Creativity is only limited by the bounds of the imagination. Whether you paint, play an instrument, photograph wildlife, or write for a blog, creative outlets help manage your emotions in ways that not much else can. Some just give you a boost of good energy, while others can be an outlet for more negative emotions that are fall into the category of “better out than in”. It does not matter what you do, but so long as it is something you can find even a sliver of joy in, then I believe that it is worth it. As with all of these methods however, it can be easier said than done. There are times, with mental illness, that rob the joy from such creative activities, of tack on feelings of inadequacy. Modern society does not make things any better with the grind mentality. That any hobby, anything people do in what little free time they have, should be monetized. Take it from me, making money off a hobby is great and all, but it should not be your main goal. Enjoy your hobbies and let them be a distraction or an outlet above all else. Having fun should be just that, fun. Trying to make money from your hobbies has a tendency to rob the joy from it and add unneeded stresses. So, go! Be creative!

Practicing Compassion

Compassion and Empathy are things that can be difficult to find in today’s world. From friends, family or strangers, most people will just walk right by and not bat an eye.

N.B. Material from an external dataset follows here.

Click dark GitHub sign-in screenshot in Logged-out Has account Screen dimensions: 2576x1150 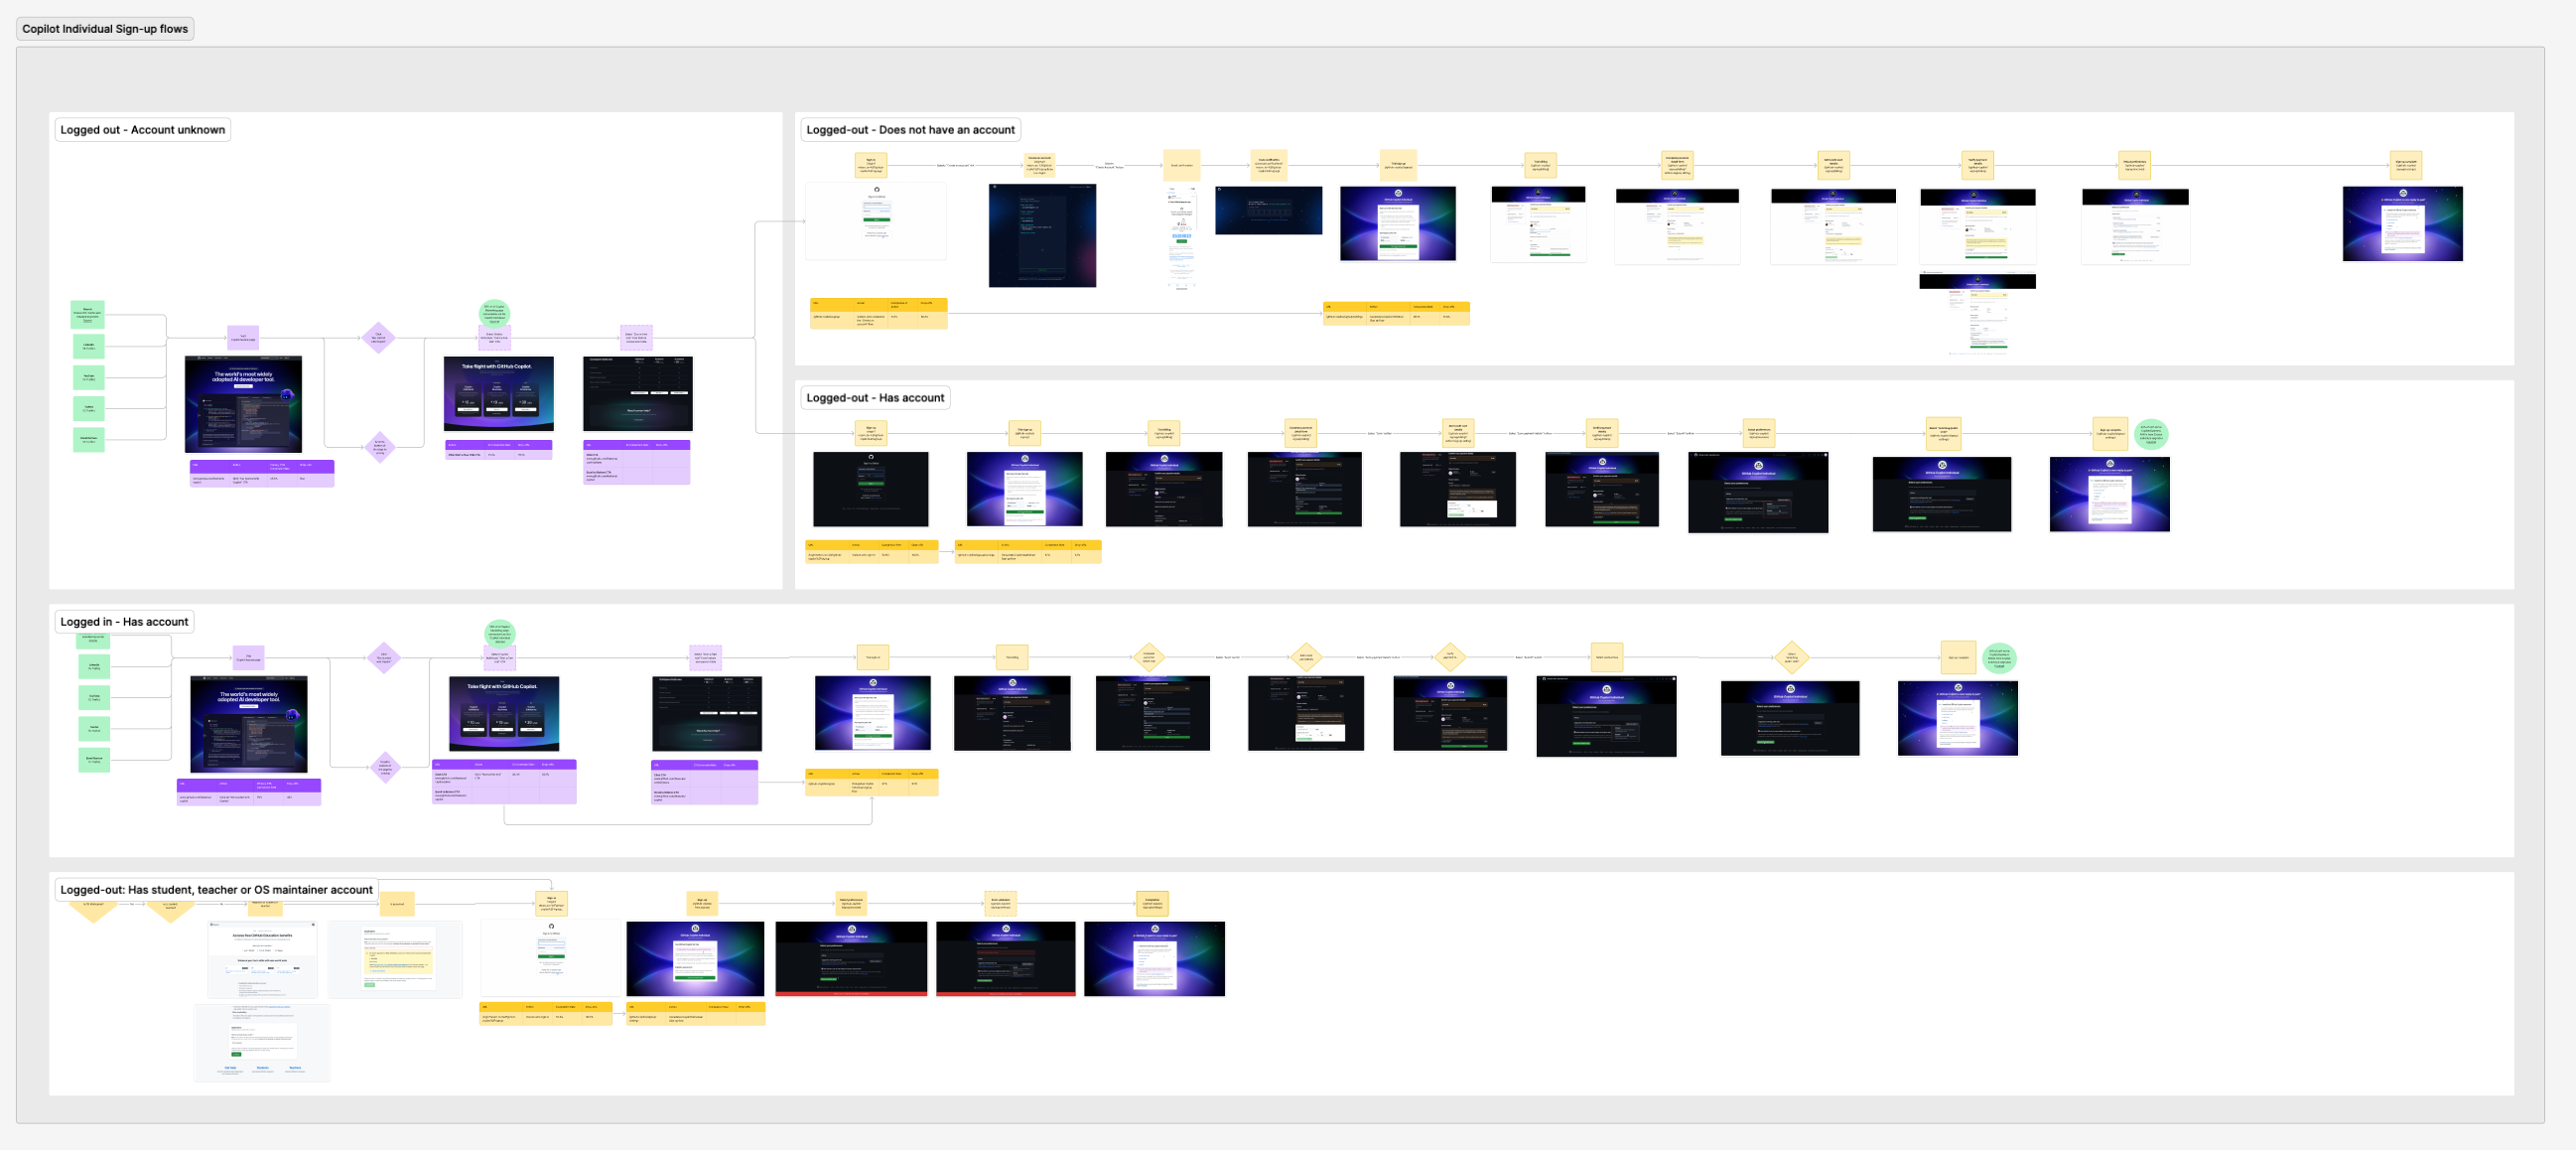tap(870, 489)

So, by either practicing mindfulness or just expressing compassion to the world, can brighten your life even by a little. The difficult part, at least for me, is expressing that same level of compassion towards myself. I try to be kind to everyone around me, as no one really knows what is going through someone else’s head, or even what they are going through in their life. Despite knowing exactly what I am going through, I still am cold and even sometimes cruel to myself. I tell myself that I need to be cold and calculating, else I fall into an abyss of self-indulgence that I may never get out of. Is this true? I don’t know, I tell myself it is, but that can also be just unjust cruelty. Knowing the struggles and the thoughts that may plague you should not be a reason to beat yourself down. It may even feel like this is the right way of doing things, “If it ain’t broke, don’t fix it” is what goes through my mind when I think of changing. What I am doing now, works, albeit barely, it works. I am staying alive, so why should I change the way I treat myself? Just because something works, does not mean it cannot be done better. Should you always try to do things better? Also no, as constantly trying to improve can be quite stressful when you have a lot going on in life. So, improve what you can, when you can. Be kind to others, and to yourself. Nobody is perfect, including you and I, so trying things that you don’t normally do can be scary, but life is unpredictable no matter how hard you try, so failure is an inescapable part of life. I’m not saying just wildly go around doing whatever you want, and forgive yourself for it after, but when you are struggling, be kind to yourself because not many other people will.


Coping with anxiety and depression can be incredibly challenging, especially so when you are still considered “functional”. You get up every day, go to work, complete tasks, but underneath you are suffering. I know this well, and I try to cope as best I can. Life can be hard and cruel, and navigating this is just a commonplace thing that we are all expected to do. Some people have it easier than others, but we certainly are not among that group because of our mental illnesses. The best we can to is continue to try, build new skills, and push forwards. Whether you’re going through this by yourself or surrounded by loved ones, coping skills are invaluable tools in the arsenal against mental illness. I know it feels like it will be this way forever, and for some of us it may be, but the longer we fight, the more equipped we become. I will not use the light at the end of the tunnel idiom as I think its total bull, but it will get easier. Someday, maybe not so far in the future, the fight that you are going through now will seem less difficult. This fight is one that we are in for the long run, so build your strength, sharpen your skills, and continue fighting.

We may not win, but we sure as hell will not lose.